Background

She is a grain of sand that sneaks in at midnight, drifting with the sea breeze.

The aurora makes a wish for tomorrow together with her.

She leaps up, and radio waves spread across the sky, yet the sea remains calm.

“May the world be full of blooming flowers.”

Problem Description

Given an integer $n$.

You need to compute $\bigoplus\limits_{i=1}^{n} \gcd(i,n)$, that is, the value of $\gcd(1,n) \oplus \gcd(2,n) \oplus \cdots \oplus \gcd(n,n)$. Here, $\gcd(a,b)$ denotes the greatest common divisor, and $\bigoplus$ denotes bitwise XOR, i.e. ^ in C++.

Input Format

This problem contains multiple test cases.
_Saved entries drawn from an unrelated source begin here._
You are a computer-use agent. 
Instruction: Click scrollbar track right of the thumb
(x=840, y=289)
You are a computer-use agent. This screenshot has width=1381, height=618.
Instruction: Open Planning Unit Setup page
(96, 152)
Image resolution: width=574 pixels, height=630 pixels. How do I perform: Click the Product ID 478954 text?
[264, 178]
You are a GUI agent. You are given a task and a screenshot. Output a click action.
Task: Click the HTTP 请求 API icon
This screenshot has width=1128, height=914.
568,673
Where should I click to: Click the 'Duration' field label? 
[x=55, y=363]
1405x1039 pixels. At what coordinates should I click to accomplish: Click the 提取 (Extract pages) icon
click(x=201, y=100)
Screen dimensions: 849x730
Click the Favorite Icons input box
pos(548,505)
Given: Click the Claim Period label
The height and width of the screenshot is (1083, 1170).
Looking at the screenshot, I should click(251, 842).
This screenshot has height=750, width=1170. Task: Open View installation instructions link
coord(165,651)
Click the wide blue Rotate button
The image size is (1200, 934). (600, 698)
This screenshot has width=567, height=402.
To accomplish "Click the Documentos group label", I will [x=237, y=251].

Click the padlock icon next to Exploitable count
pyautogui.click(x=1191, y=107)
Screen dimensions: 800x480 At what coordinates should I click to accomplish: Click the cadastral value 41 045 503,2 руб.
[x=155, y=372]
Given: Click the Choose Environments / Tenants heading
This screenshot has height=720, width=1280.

The first line contains an integer $T$, which represents the number of test cases.

Then each test case follows. For each test case, one line contains one integer $n$.

Output Format

For each test case, output one line with one integer, representing the value of $\bigoplus\limits_{i=1}^{n} \gcd(i,n)$.

3
2
3
6

3
3
5

Hint

"Sample Explanation #1"

For the $1$st test case, $\bigoplus\limits_{i=1}^{2} \gcd(i,2)=\gcd(1,2)\oplus\gcd(2,2)=1\oplus2=3$.

For the $2$nd test case, $\bigoplus\limits_{i=1}^{3} \gcd(i,3)=\gcd(1,3)\oplus\gcd(2,3)\oplus\gcd(3,3)=1\oplus1\oplus3=3$.

"Constraints"

For all testdata, $1 \le T \le 100$, $1 \le n \le 10^{18}$.

You can only get the score for this problem if you pass all test points.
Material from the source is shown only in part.